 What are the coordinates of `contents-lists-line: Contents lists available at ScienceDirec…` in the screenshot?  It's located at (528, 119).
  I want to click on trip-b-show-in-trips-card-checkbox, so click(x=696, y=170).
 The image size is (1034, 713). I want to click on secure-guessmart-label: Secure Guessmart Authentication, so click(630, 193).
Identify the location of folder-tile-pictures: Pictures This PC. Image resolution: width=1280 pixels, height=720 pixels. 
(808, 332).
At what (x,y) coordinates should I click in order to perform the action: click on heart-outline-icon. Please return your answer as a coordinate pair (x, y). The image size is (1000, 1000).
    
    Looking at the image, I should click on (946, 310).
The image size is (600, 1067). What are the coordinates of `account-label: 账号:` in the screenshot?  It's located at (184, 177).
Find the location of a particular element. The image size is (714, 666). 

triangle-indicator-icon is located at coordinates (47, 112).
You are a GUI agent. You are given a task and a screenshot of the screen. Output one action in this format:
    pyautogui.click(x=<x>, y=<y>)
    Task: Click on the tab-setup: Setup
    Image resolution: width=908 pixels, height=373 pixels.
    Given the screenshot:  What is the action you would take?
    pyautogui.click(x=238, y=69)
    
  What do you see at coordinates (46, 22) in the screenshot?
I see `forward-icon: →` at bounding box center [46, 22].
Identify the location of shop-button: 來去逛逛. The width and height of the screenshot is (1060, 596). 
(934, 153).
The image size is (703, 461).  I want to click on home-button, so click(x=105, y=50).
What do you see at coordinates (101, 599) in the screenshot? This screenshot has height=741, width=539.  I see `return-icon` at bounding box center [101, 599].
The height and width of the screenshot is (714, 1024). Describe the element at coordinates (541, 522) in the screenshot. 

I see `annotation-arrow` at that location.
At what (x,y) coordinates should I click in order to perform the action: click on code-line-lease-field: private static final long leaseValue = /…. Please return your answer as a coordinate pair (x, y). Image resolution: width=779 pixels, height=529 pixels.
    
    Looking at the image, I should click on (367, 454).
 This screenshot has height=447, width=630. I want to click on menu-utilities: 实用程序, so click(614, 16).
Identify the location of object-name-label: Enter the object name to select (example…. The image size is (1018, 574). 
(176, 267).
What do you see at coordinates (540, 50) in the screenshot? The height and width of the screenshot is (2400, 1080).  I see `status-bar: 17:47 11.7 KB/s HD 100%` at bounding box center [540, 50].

════════════════

§ Exercise directions: Could you extract each line in the data above that contains the word "coordinates"?

§ Result of this task:
 What are the coordinates of `contents-lists-line: Contents lists available at ScienceDirec…` in the screenshot?  It's located at (528, 119).
At what (x,y) coordinates should I click in order to perform the action: click on heart-outline-icon. Please return your answer as a coordinate pair (x, y). The image size is (1000, 1000).
The image size is (600, 1067). What are the coordinates of `account-label: 账号:` in the screenshot?  It's located at (184, 177).
triangle-indicator-icon is located at coordinates (47, 112).
  What do you see at coordinates (46, 22) in the screenshot?
What do you see at coordinates (101, 599) in the screenshot? This screenshot has height=741, width=539.  I see `return-icon` at bounding box center [101, 599].
The height and width of the screenshot is (714, 1024). Describe the element at coordinates (541, 522) in the screenshot. 
At what (x,y) coordinates should I click in order to perform the action: click on code-line-lease-field: private static final long leaseValue = /…. Please return your answer as a coordinate pair (x, y). Image resolution: width=779 pixels, height=529 pixels.
What do you see at coordinates (540, 50) in the screenshot? The height and width of the screenshot is (2400, 1080).  I see `status-bar: 17:47 11.7 KB/s HD 100%` at bounding box center [540, 50].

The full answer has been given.